> _SUPPLIED RECORDS_:
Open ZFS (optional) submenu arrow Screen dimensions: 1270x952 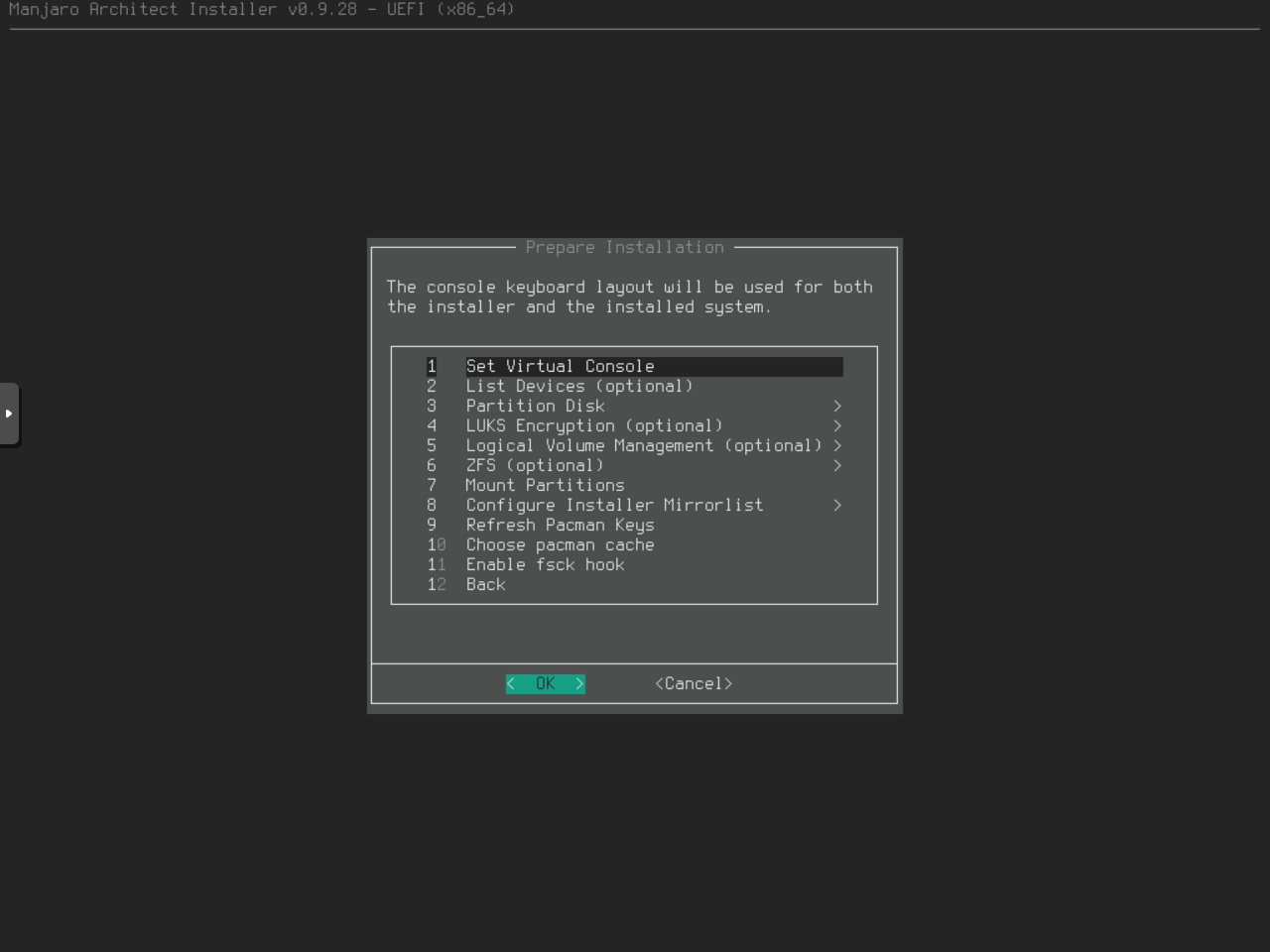click(x=837, y=466)
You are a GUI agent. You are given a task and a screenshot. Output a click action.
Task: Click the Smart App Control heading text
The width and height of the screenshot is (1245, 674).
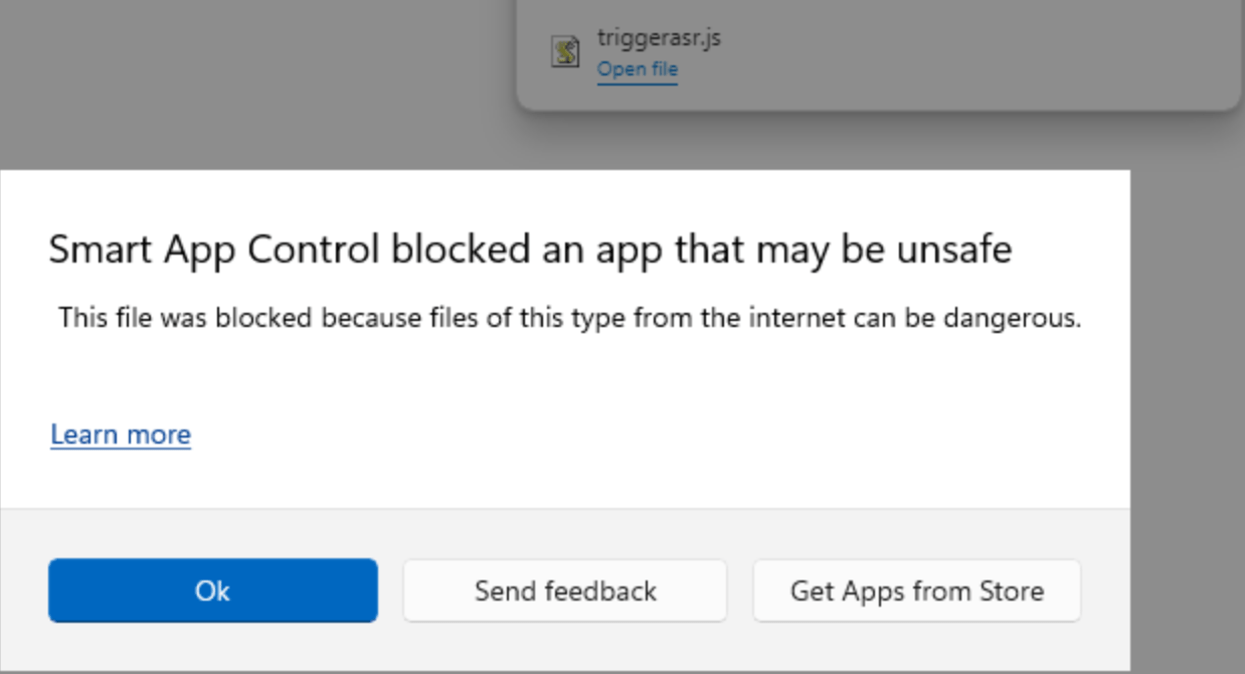tap(530, 249)
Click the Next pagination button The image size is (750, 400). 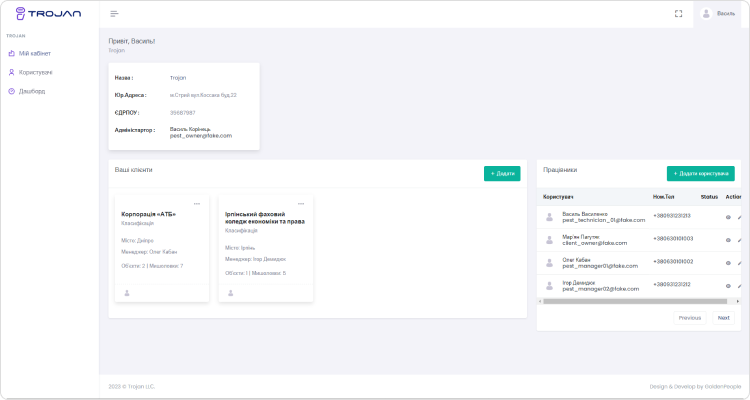[x=723, y=317]
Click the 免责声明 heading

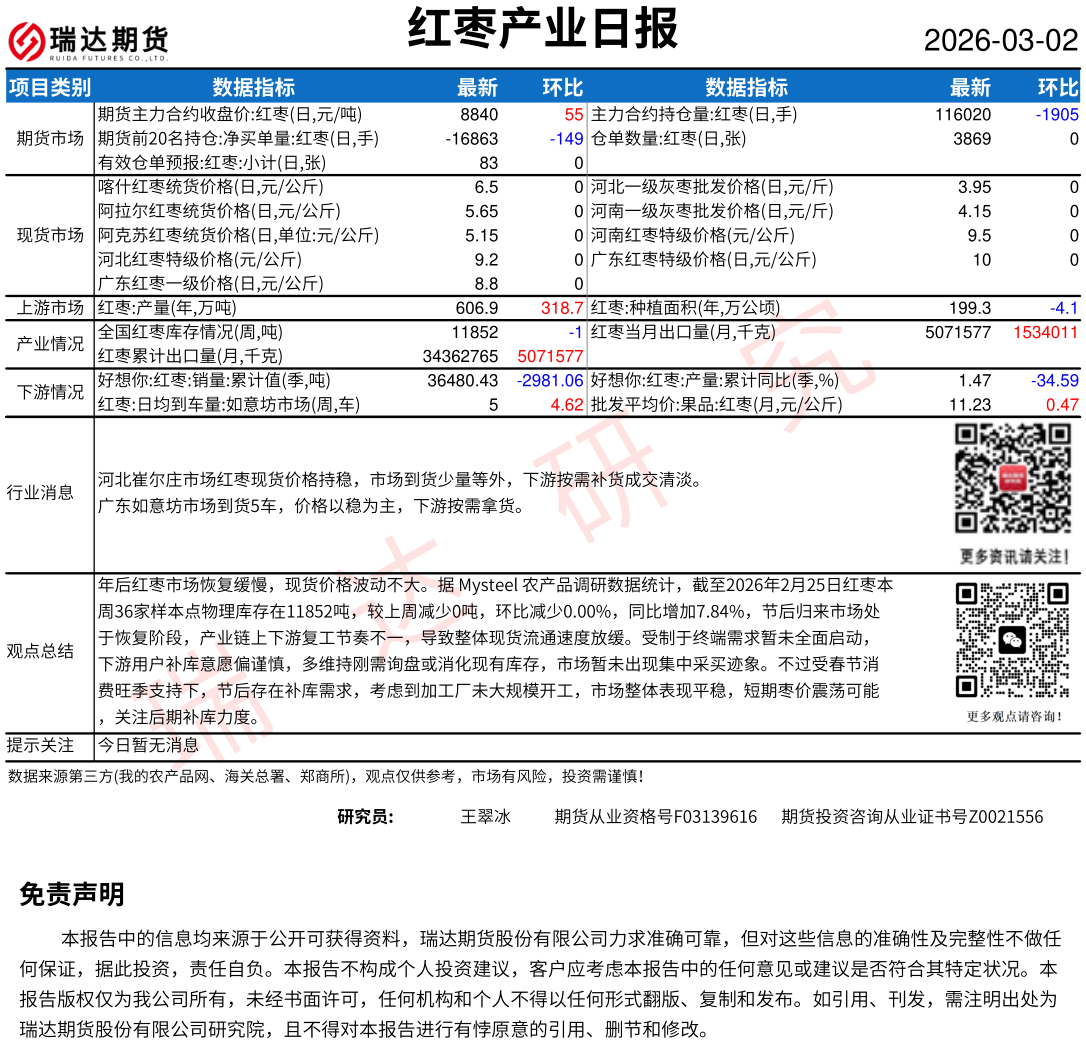click(x=72, y=895)
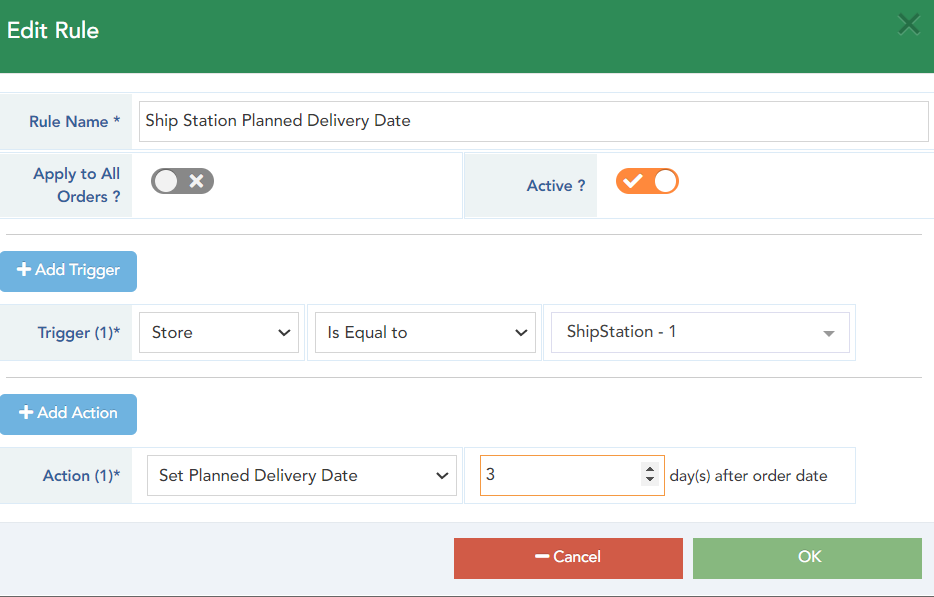Viewport: 934px width, 597px height.
Task: Toggle Apply to All Orders on
Action: [182, 181]
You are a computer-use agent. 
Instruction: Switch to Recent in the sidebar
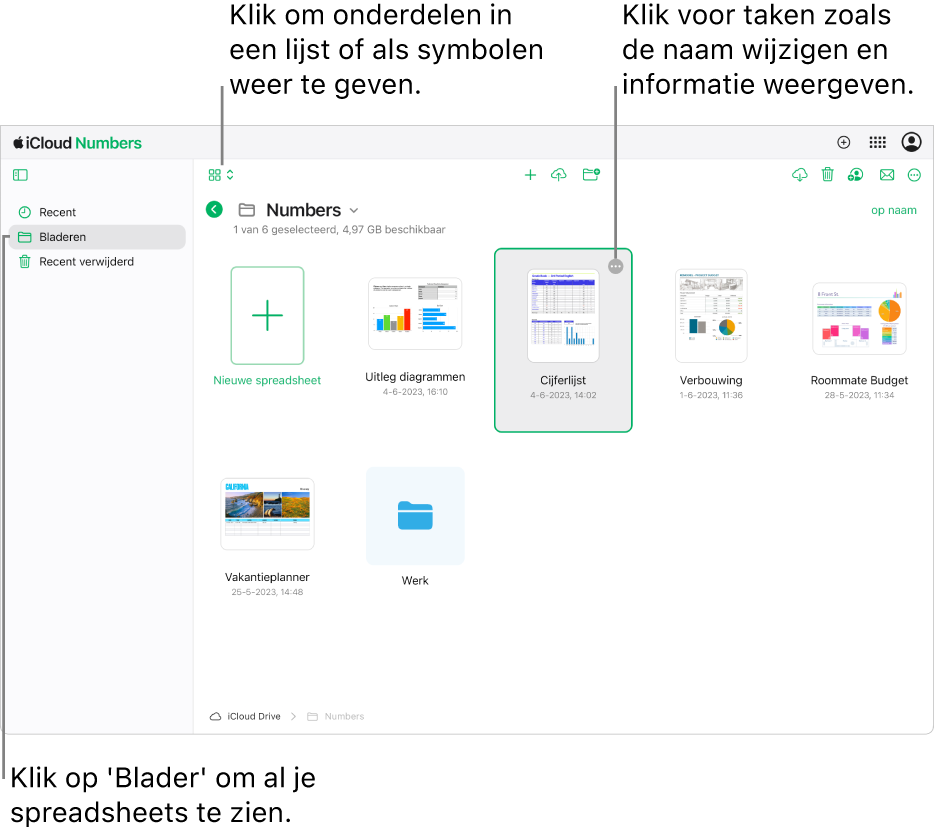(56, 211)
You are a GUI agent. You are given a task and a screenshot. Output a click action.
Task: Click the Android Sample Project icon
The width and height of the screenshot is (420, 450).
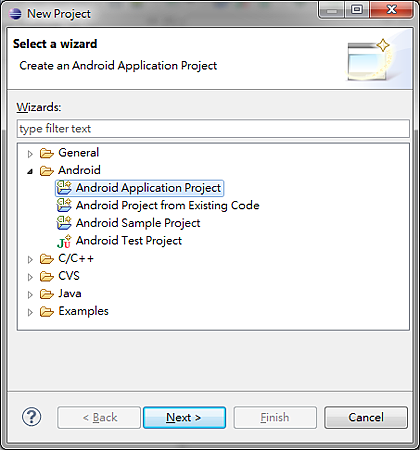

> _WHAT YOU HAVE TO DO_: Once the line containing "Click the 免责声明 heading" is located, write out exactly that line and each one after it to the end of the records above, excluding pictures and nothing else.

> _TASK RESPONSE_:
Click the 免责声明 heading

click(x=72, y=895)
Viewport: 934px width, 597px height.
Task: Toggle Apply to All Orders on
Action: [182, 181]
You are a computer-use agent. 
Instruction: Switch to Recent in the sidebar
(56, 211)
You are a GUI agent. You are given a task and a screenshot. Output a click action.
Task: Click the Android Sample Project icon
The width and height of the screenshot is (420, 450).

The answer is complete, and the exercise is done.